» WRITTEN INSTRUCTION
Return every line of the listing below that contains the string "pixels", treating uppercase and lowercase as different.

» SUPPLIED ENTRIES
-*-*-
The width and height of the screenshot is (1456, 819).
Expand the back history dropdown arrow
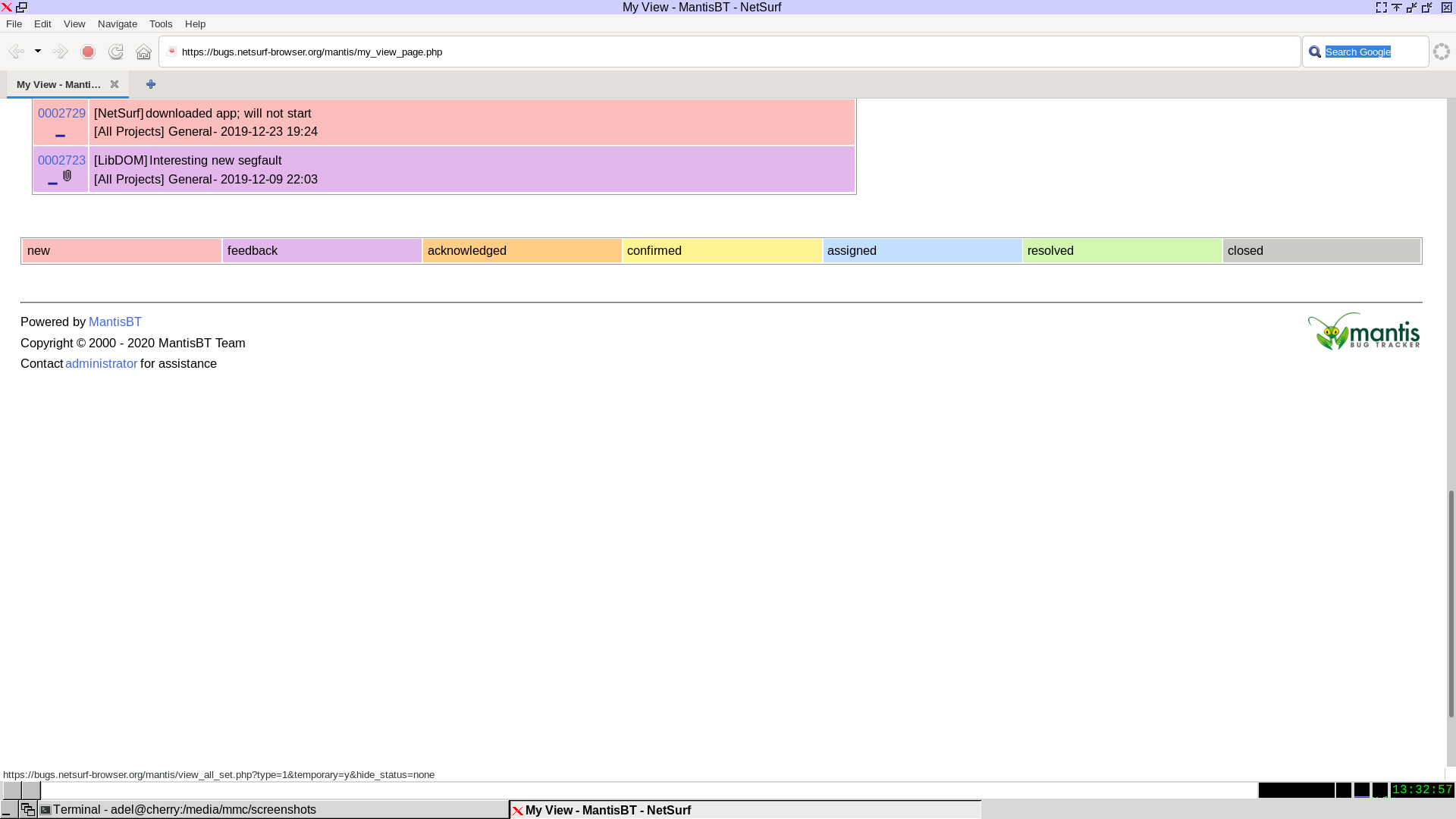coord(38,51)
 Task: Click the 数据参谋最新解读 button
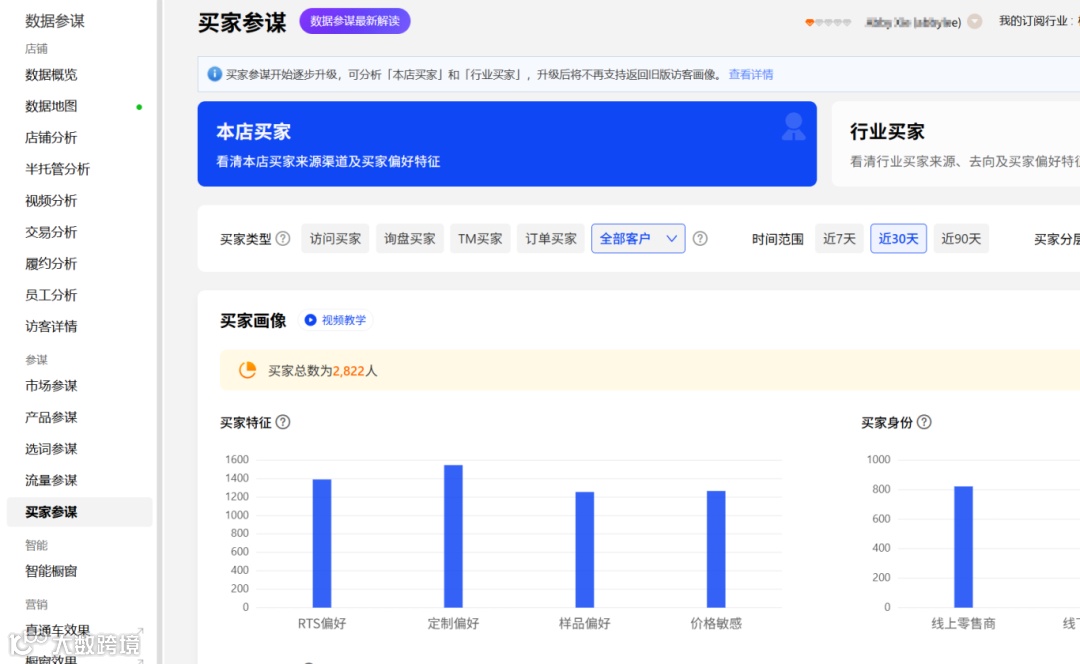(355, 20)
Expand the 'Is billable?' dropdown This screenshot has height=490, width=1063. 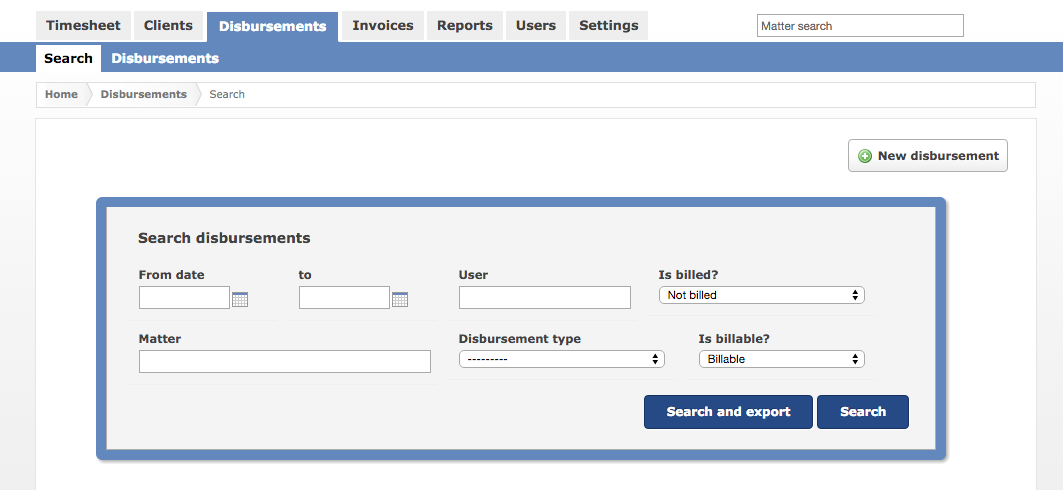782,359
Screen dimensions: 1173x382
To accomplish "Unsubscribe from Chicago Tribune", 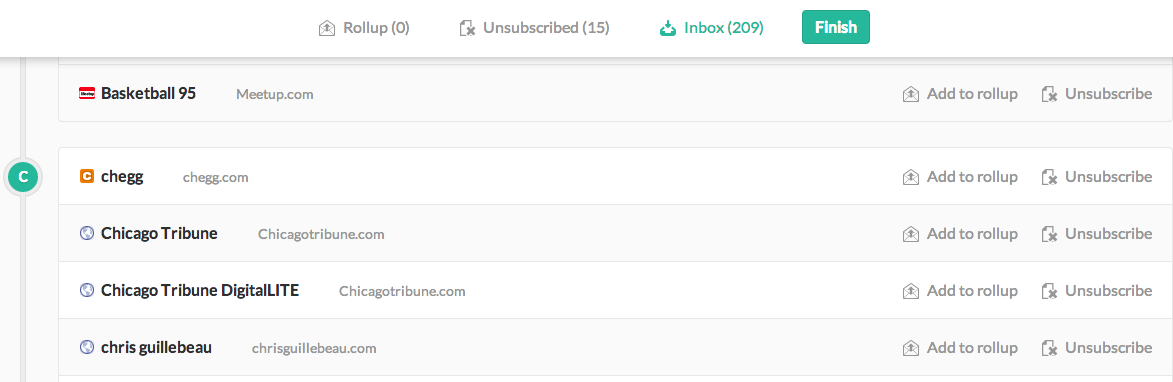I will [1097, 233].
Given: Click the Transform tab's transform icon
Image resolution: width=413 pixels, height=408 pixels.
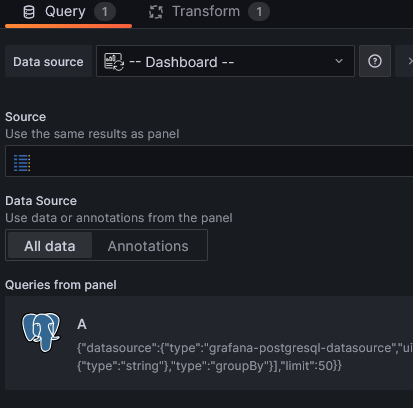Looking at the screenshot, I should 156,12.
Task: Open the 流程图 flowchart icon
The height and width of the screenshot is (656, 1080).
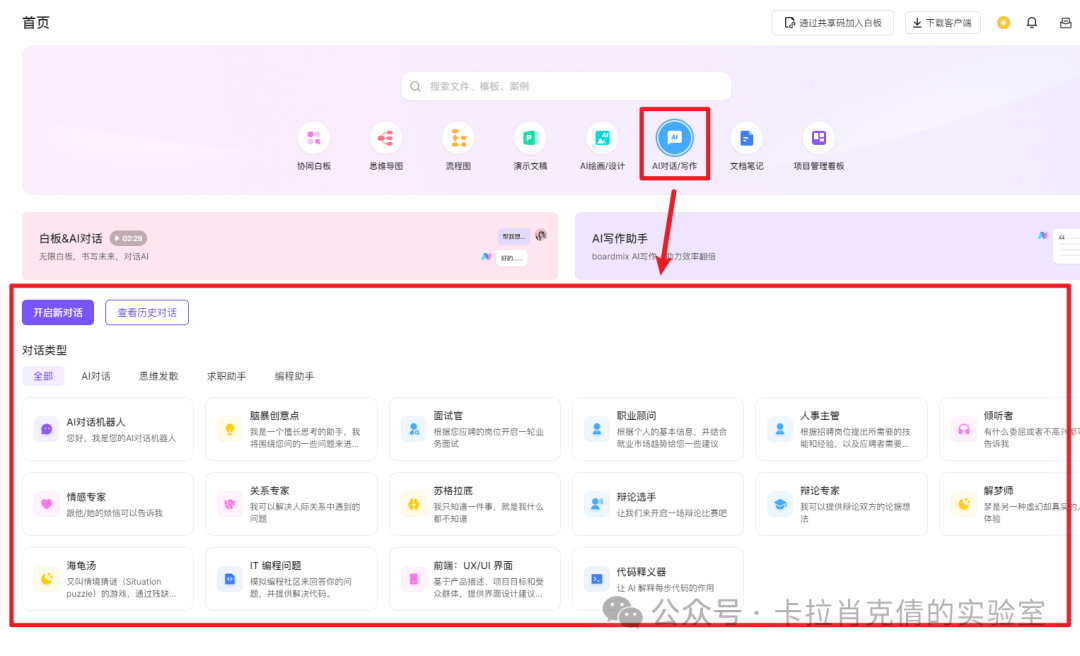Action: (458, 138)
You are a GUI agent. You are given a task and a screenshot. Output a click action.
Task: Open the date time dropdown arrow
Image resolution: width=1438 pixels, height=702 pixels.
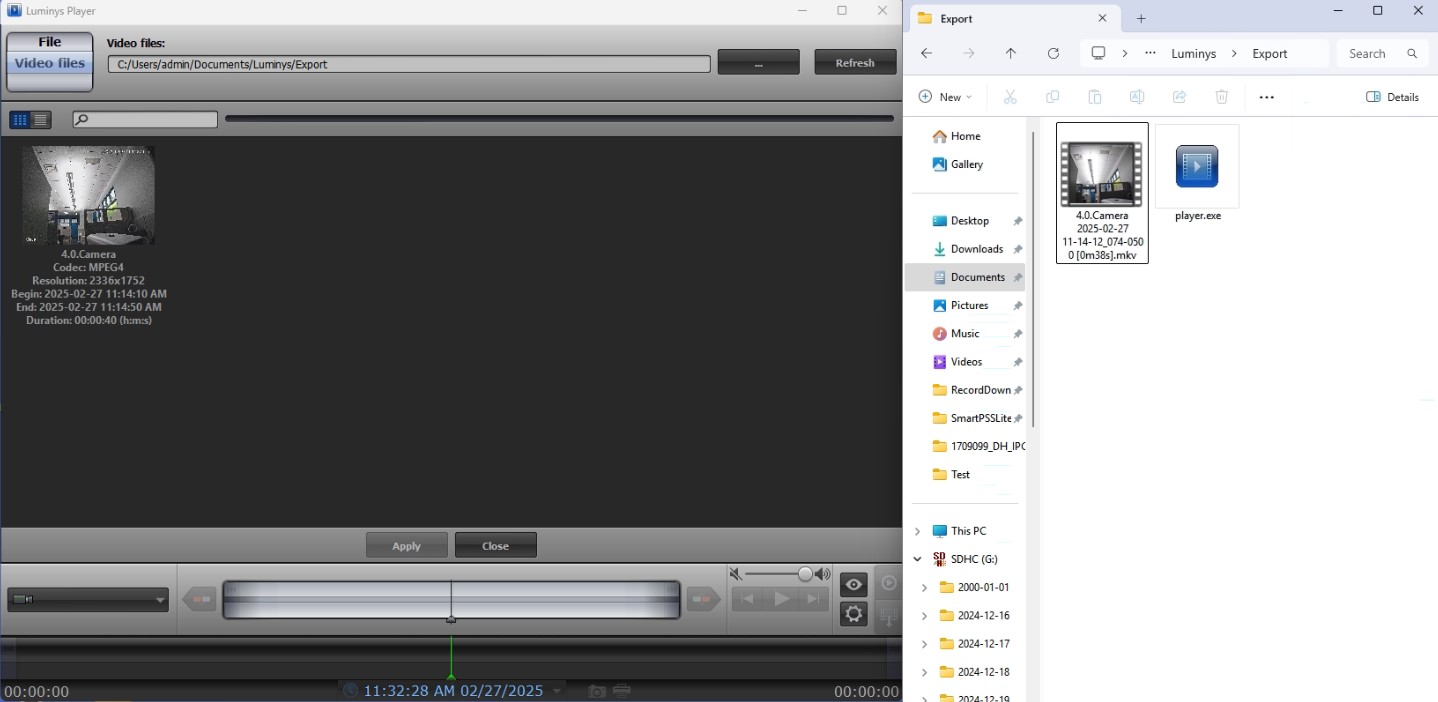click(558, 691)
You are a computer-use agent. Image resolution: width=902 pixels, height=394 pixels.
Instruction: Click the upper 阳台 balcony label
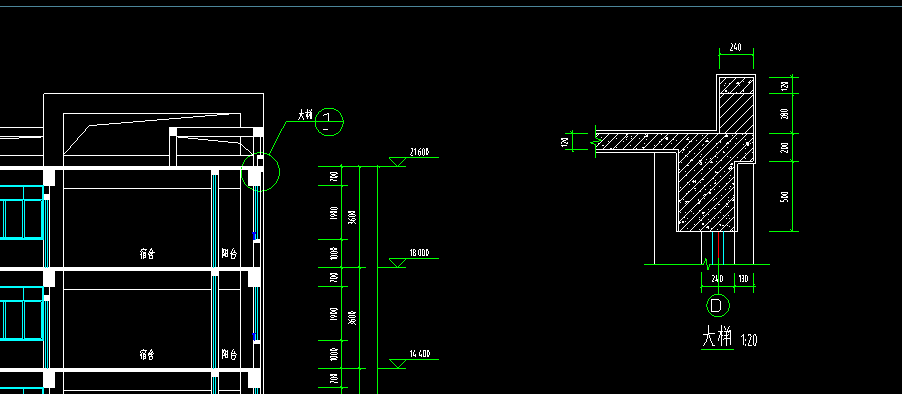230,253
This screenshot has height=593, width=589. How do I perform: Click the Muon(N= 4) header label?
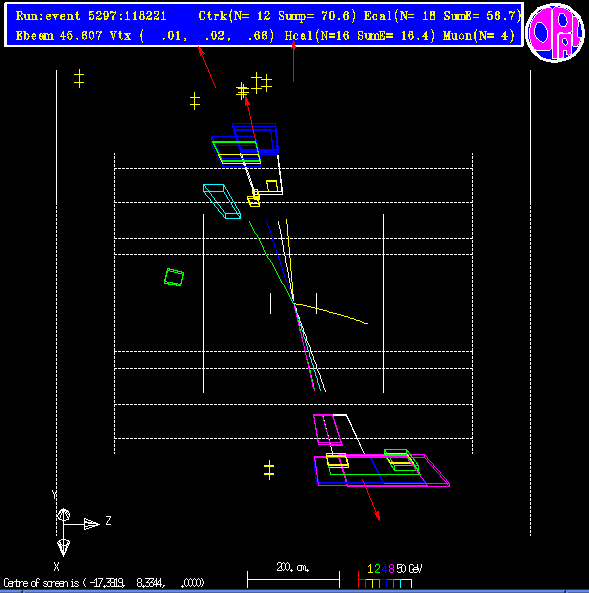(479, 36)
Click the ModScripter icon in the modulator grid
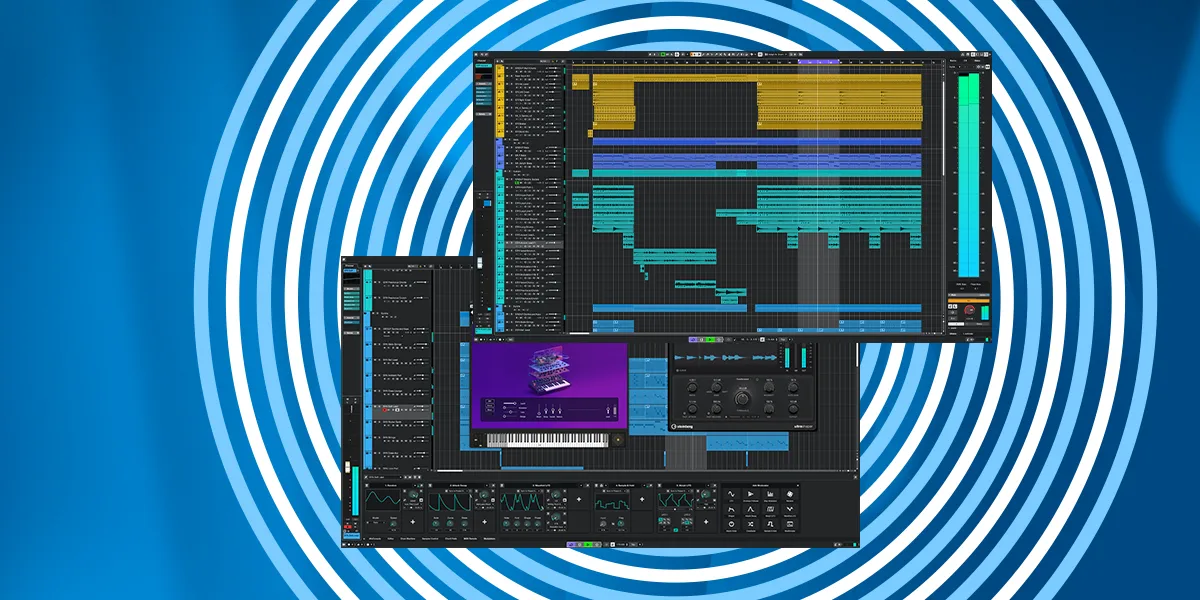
-*-*-
» RESPONSE
Image resolution: width=413 pixels, height=408 pixels.
Image resolution: width=1438 pixels, height=702 pixels.
You are a computer-use agent. Image resolution: width=902 pixels, height=394 pixels.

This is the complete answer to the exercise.